Re: KMSGDUMP: dump kernel messages to a diskette

Dan Hollis (goemon@sasami.anime.net)
Thu, 8 Jul 1999 14:37:01 -0700 (PDT)


On Thu, 8 Jul 1999, Willy Tarreau wrote:
> > > Well, in that case you could use 0xa, which is handled by all i386 and
> > > newer BIOSes, AFAIK, and requires less messing. Neither are safe, anyway,
> > > because they require RAM contents to be valid which might not be the case.
> > > And executing from clobbered RAM mau cause further destruction -- e.g.
> > > some unwanted hard disk writes.
> > md5 the important parts of memory, and then checksum verification before
> > using them. quite simple, and 100% guarantees we don't use clobbered ram.
> what if the md5-verifying function is clobbered itself ?

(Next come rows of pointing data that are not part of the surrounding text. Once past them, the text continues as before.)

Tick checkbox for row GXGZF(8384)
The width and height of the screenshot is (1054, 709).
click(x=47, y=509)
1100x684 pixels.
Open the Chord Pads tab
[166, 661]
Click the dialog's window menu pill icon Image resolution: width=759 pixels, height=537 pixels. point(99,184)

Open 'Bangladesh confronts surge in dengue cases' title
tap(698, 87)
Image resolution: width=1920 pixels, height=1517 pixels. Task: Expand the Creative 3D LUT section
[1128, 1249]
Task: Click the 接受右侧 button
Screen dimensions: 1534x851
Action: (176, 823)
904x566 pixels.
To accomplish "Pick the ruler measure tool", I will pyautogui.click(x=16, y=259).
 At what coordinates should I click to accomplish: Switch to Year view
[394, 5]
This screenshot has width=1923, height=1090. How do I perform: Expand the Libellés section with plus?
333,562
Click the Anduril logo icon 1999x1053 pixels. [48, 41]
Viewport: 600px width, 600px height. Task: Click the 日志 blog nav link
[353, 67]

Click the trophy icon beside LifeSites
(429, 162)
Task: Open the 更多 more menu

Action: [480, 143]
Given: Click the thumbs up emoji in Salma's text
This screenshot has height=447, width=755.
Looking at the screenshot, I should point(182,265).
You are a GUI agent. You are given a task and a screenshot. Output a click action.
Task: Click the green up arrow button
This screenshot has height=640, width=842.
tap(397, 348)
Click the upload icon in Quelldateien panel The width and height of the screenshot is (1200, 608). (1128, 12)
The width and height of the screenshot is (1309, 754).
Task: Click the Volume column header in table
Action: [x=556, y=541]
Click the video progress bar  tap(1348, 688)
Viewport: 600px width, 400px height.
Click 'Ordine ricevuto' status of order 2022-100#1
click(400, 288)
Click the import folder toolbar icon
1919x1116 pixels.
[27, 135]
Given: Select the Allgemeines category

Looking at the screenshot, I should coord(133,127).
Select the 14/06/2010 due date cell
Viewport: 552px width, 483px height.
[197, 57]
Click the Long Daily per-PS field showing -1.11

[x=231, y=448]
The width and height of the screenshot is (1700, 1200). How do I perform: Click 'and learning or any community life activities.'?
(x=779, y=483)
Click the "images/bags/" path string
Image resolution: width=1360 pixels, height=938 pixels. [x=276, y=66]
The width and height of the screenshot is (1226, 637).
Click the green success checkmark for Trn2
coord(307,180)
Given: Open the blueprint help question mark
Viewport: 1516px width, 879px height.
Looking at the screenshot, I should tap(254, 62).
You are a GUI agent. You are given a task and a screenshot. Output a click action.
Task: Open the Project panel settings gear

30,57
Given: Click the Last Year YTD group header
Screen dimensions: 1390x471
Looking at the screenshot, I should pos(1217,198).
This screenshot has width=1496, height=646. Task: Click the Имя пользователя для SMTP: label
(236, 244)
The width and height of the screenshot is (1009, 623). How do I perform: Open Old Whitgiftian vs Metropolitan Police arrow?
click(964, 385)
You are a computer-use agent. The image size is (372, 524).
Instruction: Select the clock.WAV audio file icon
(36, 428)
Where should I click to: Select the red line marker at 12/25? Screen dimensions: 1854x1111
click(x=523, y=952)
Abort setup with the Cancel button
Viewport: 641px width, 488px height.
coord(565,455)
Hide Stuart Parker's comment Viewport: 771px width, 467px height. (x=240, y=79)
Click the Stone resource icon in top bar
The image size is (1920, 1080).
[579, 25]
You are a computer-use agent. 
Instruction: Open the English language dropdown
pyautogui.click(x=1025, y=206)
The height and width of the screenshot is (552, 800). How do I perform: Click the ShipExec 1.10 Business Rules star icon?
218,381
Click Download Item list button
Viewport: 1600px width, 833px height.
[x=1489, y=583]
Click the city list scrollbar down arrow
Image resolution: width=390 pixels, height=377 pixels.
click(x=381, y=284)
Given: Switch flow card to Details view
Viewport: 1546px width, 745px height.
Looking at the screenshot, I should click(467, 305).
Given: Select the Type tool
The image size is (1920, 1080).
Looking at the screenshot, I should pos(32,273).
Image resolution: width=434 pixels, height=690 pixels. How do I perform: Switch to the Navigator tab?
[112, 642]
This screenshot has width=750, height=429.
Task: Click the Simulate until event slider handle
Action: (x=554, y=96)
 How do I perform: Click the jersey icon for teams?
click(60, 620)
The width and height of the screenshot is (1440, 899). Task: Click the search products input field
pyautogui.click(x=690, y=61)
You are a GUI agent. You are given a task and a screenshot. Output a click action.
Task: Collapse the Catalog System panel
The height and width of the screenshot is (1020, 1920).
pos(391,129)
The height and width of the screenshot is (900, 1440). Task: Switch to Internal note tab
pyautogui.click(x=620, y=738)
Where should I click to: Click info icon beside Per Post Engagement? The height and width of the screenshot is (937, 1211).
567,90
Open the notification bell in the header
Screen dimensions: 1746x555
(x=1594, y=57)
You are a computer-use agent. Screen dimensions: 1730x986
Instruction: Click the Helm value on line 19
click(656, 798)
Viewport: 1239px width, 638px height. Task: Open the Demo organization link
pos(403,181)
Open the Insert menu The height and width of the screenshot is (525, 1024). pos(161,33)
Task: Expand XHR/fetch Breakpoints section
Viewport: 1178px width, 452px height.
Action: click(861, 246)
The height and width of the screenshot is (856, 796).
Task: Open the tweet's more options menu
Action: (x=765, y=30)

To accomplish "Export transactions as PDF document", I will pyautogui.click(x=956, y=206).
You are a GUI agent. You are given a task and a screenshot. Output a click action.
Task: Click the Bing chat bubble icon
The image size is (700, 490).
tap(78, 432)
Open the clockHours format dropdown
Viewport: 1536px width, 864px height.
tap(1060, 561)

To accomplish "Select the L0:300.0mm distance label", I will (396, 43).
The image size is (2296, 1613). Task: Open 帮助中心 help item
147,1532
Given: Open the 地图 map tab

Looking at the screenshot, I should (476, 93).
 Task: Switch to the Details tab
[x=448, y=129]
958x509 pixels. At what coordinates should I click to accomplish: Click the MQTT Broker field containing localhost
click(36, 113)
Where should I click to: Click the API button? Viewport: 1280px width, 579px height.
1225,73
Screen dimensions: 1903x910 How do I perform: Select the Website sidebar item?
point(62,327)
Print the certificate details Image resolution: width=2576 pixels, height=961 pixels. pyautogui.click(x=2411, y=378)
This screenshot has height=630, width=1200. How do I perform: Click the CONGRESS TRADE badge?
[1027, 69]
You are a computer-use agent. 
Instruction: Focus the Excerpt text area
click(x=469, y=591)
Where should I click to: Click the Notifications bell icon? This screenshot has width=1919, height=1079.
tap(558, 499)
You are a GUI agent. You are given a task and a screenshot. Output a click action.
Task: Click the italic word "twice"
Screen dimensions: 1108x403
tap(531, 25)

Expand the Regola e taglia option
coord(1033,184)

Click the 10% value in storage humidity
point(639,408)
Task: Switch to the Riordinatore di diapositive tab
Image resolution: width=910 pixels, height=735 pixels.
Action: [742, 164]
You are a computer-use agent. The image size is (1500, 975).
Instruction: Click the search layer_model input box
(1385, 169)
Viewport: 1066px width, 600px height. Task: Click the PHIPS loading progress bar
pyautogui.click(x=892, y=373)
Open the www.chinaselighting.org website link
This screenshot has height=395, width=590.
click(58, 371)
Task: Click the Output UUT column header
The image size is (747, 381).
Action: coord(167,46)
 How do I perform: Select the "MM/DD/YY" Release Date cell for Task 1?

Then the md5 will fail and you will kindly advise the user that a dump is
not possible (or warn them it is extremely unwise).

Of course, we could spend the rest of the year making up excuses about
situations where dumping can't work. Do you really want to do that, or do
you want to examine the cases where dumping can work?

> - upon crash, the messages are immediately dumped to sector 2 of the
> first hard disk known to the bios. There should be at least one for lilo.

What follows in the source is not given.